Salt marsh at Menuncatuck

I am a historian at Williams College, located in the homelands of the Stockbridge-Munsee Mohican Community.

My scholarship, teaching, and public humanities work is grounded in the Native Northeast, and shaped by communities’ continuous commitments to care for cultural heritage, knowledge, and lands and waters. My work also reckons with the impacts of colonization, and the strategies Indigenous people and sovereign nations have long used to resist erasure and dispossession.

My writing has appeared in Native American and Indigenous Studies, The Journal of American History, The William and Mary Quarterly, New England Quarterly, Los Angeles Review of Books, and other publications. I regularly collaborate with libraries, archives, museums, historical societies, and other cultural sites across the Northeast/New England.

My book Memory Lands was published by Yale University Press in the Henry Roe Cloud Series on American Indians and Modernity (Jan. 2018). It has been awarded the Berkshire Conference of Women Historians book award, the Peter J. Gomes Memorial book prize from the Massachusetts Historical Society, the Lois P. Rudnick book prize from the New England American Studies Association, and Honorable Mention for the National Council on Public History book award.

Author events and book talks, some with video, are accessible on this page.

I am completing a second book, titled The Itineraries: Families and Freedom Journeys in the Revolutionary Northeast, under contract with Yale University Press (publication anticipated in 2026).

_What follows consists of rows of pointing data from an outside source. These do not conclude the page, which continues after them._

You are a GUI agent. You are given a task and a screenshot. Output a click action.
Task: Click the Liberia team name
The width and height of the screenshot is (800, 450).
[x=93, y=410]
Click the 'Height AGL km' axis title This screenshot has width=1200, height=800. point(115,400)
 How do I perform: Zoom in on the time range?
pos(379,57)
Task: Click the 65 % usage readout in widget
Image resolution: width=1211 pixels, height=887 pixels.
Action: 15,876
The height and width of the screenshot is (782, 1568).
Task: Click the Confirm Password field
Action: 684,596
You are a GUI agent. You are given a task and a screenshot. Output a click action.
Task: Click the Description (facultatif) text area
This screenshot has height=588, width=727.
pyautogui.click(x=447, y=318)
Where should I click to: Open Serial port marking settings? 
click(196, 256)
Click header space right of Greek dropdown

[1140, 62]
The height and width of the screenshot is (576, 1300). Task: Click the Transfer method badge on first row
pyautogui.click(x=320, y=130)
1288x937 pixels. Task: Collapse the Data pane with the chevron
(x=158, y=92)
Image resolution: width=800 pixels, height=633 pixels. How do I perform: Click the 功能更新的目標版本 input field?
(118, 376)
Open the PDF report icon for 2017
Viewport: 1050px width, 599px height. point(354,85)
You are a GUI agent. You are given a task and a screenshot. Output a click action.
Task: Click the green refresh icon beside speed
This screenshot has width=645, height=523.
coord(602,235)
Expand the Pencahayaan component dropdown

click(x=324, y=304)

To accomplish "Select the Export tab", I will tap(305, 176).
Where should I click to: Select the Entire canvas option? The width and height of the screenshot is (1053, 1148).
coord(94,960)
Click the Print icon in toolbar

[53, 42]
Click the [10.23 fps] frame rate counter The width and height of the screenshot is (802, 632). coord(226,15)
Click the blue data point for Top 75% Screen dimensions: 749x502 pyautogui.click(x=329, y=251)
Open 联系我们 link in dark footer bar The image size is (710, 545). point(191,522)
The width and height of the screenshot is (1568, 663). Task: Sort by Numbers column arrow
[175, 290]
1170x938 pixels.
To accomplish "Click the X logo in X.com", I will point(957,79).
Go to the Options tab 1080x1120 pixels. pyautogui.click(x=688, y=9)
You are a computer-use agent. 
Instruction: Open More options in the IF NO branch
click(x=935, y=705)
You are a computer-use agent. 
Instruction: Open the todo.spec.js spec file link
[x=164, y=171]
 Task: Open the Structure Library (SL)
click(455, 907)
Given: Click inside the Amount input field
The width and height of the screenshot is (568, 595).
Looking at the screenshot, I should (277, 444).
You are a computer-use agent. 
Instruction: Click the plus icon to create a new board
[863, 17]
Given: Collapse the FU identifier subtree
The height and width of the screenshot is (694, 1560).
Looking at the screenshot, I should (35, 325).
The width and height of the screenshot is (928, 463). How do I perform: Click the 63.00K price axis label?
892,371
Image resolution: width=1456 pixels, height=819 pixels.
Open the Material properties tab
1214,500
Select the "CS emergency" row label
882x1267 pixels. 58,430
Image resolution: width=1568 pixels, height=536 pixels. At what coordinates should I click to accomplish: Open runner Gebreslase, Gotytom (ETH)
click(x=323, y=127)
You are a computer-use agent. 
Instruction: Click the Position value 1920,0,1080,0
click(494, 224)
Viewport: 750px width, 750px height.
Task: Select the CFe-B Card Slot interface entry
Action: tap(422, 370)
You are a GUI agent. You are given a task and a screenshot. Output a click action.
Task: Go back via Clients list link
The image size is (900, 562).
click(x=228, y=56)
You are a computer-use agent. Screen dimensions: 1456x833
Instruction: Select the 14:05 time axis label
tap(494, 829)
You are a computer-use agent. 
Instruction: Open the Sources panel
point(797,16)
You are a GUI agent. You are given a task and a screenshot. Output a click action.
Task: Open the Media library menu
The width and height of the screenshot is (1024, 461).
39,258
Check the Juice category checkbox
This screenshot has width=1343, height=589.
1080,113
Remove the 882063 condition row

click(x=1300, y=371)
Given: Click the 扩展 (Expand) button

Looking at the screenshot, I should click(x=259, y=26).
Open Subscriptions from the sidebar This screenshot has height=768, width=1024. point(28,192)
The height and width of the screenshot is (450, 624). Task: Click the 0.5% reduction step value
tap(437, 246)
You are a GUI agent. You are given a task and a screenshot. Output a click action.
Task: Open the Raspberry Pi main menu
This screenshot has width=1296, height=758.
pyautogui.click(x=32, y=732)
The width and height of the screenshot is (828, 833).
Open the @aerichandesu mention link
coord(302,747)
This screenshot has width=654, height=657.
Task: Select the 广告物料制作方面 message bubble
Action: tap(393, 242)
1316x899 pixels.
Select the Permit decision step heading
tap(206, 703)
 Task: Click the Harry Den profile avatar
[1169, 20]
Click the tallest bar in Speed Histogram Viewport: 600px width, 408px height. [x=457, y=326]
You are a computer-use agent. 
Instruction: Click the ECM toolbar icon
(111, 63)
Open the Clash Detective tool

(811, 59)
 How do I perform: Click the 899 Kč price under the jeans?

The Itineraries illuminates the intertwined lives of Indigenous, African-American, and Euro-colonial people in the eighteenth-century Northeast, including tumultuous years of the American Revolution.   Offering a dynamic, nuanced retelling of this seemingly familiar era, it follows the stories of individuals, families, communities, and sovereign nations who pursued distinctive understandings of liberation, independence, and thriving futures. 

Freedom-seekers like the African-American family of Newport, Violet, and their son Jacob Freeman, and the Native American (Nehantic) family of Ruth and her son Aaron Waukeet, sought to maintain family integrity, stability in cherished places, spiritual and cultural self-determination, and other priorities.  Simultaneously they reckoned with rapid, stressful shifts, not least of the searing violences and displacements of the American Revolutionary War, and emergence of the United States of America.  These families also entered relations with and contended with Ezra Stiles, the prominent colonial minister and later President of Yale College, whose own family enslaved, indentured, and dispossessed over many decades, while also opening windows to certain opportunities and interdependent ties spanning generations. 

As an interdisciplinary social and cultural history, The Itineraries recovers previously hidden or under-recognized routes of mobility, resistance, and strategic adaptation from Narragansett Bay to the Piscataqua River, to the streetscapes of New Haven and Newport.   This is not a story narrowly told about the eighteenth century, either.  The Itineraries spotlights the enduring impacts of these interactions in the twenty-first century.  As community members have long attested, these pasts continue to reverberate and shape everyday lives, politics, material conditions, and public histories.